Saturday, May 21, 2011

Games Workshop responds............Sort of

by: Uberdark

Billy has the answer!  Call now!

So I woke up this morning and saw on BOLS that GW has responded to the mass emails, rants and trolling that the fan base and companies have been spamming them with.  The letter follows below:
Dear Anthony,

Thanks for contacting Games Workshop about the change in our trading terms for European accounts. I know this has frustrated you and for that I am truly sorry. As a long standing customer, you deserve to know why we made this decision.

As you know, we introduce people to the Games Workshop hobby of collecting, painting and gaming with Citadel miniatures through our Hobby Centres and local independent trade accounts.
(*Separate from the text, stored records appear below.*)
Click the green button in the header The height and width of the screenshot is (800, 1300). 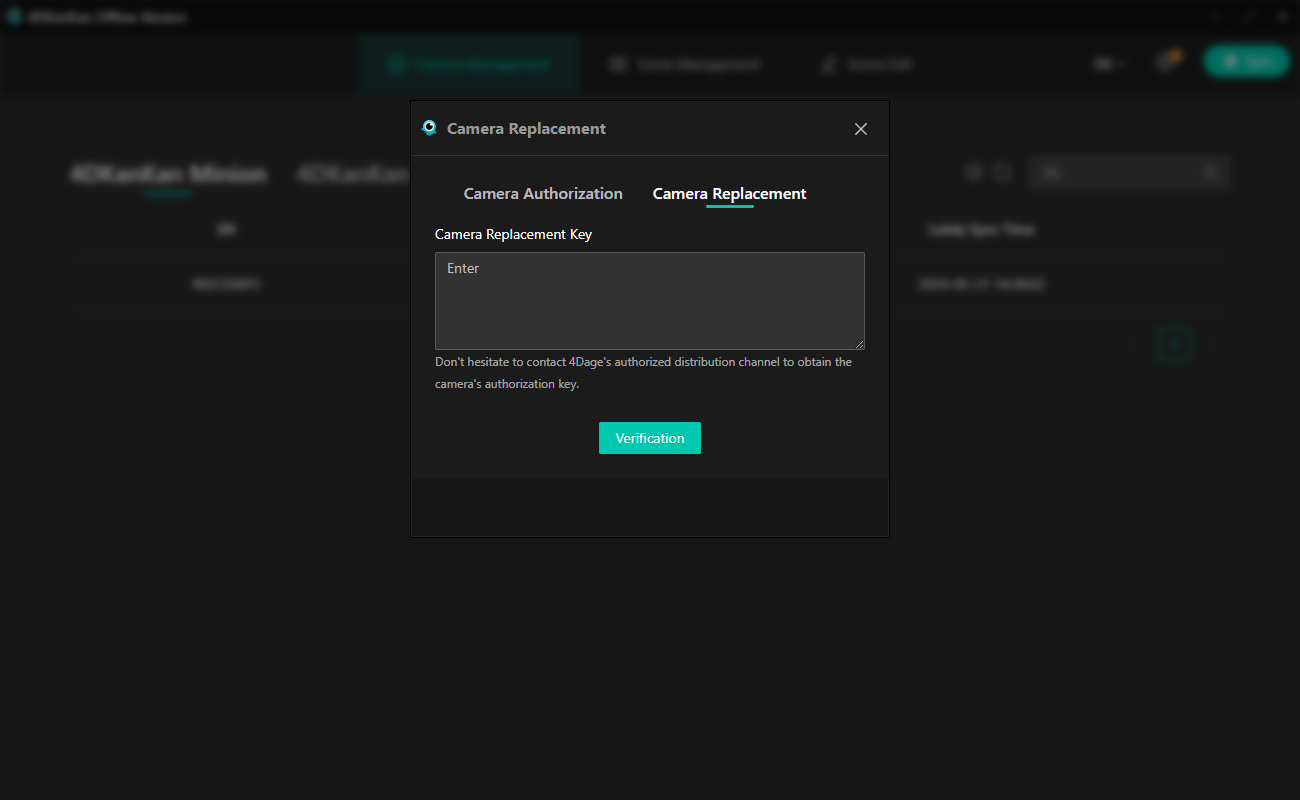1246,62
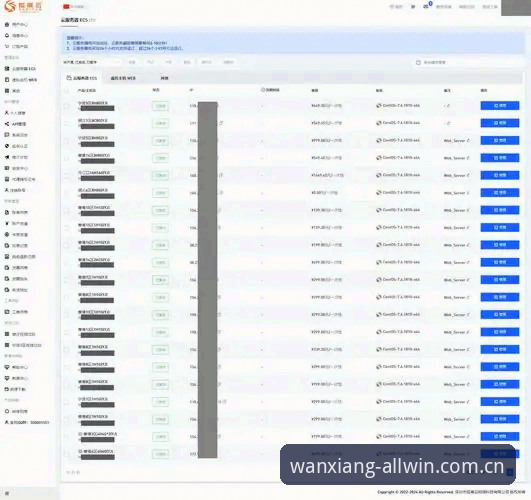Screen dimensions: 531x500
Task: Toggle the select-all checkbox in table header
Action: point(67,90)
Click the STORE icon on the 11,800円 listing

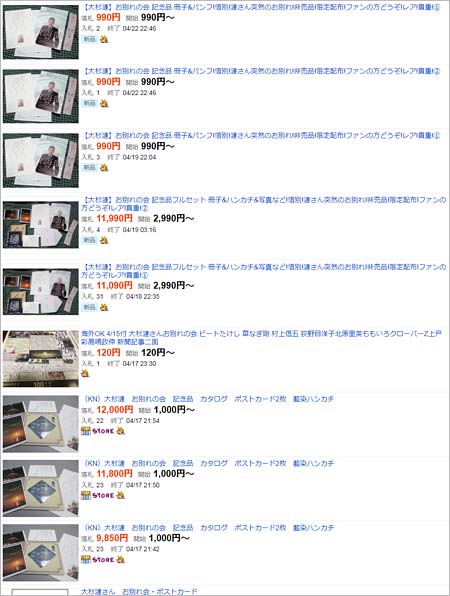click(x=98, y=495)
Games Workshop Hobby Centres run introductory games and painting sessions, beginner lessons, hobby activities and events. We provide all these services free of charge. We only recover this investment if customers then buy products from us.

Where we don't have a Games Workshop Hobby Centre, we support local independent trade accounts. These businesses provide a convenient place for customers to buy our products close to where they live. We support these businesses with local customer service teams and warehouses to ensure customers have immediate access to our best selling products and new releases. Many customers discover the hobby this way.

In addition we invest millions of pounds every year in our design studio and factory to ensure that each month we release more new products. This makes the Games Workshop Hobby more exciting for existing customers, helping them stay in the hobby longer. We can only afford to do this because of the volume of customers we have recruited and developed through our local Hobby Centres and trade accounts.

It is for this reason that we have changed our European Trade terms. Over recent years, a number of currencies have moved a long way from their historical relative values, and this has opened the door for some traders to try to take advantage of these currency movements and offer deep discounts to overseas hobbyists. This has been the case with European internet traders selling to some of our customers overseas.

While this may seem great in the short term, the simple fact is that European internet traders will not invest any money in growing the hobby in your country. Their model is to minimise their costs and free-ride on the investment of Games Workshop and local independent shops in creating a customer base.

We on the other hand have to keep paying our Australian staff, rents and utilities in Australian dollars. While some customers have suggested we halve our prices, the only way we could do that is if we halve our Australian staff's salaries, default on our rents and not pay our suppliers until exchange rates move back into alignment. That's the reality of what a price reduction of this scale means. And we both know that customers who are motivated by price are not going to change their behaviour if it was any less than that.

The inevitable consequence if this was allowed to continue is that Games Workshop would not be able to operate Hobby Centres, nor to support local trade accounts. And if this happened in more territories outside Europe, the loss of volume would leave Games Workshop no choice but to scale back our investment in new product development, further eroding our customer base. Not something that we or our customers would want us to do.

That is why we took the decision to take legitimate action to restrict European trade accounts from selling the goods they purchase from Games Workshop outside Europe. None of the other alternatives were viable.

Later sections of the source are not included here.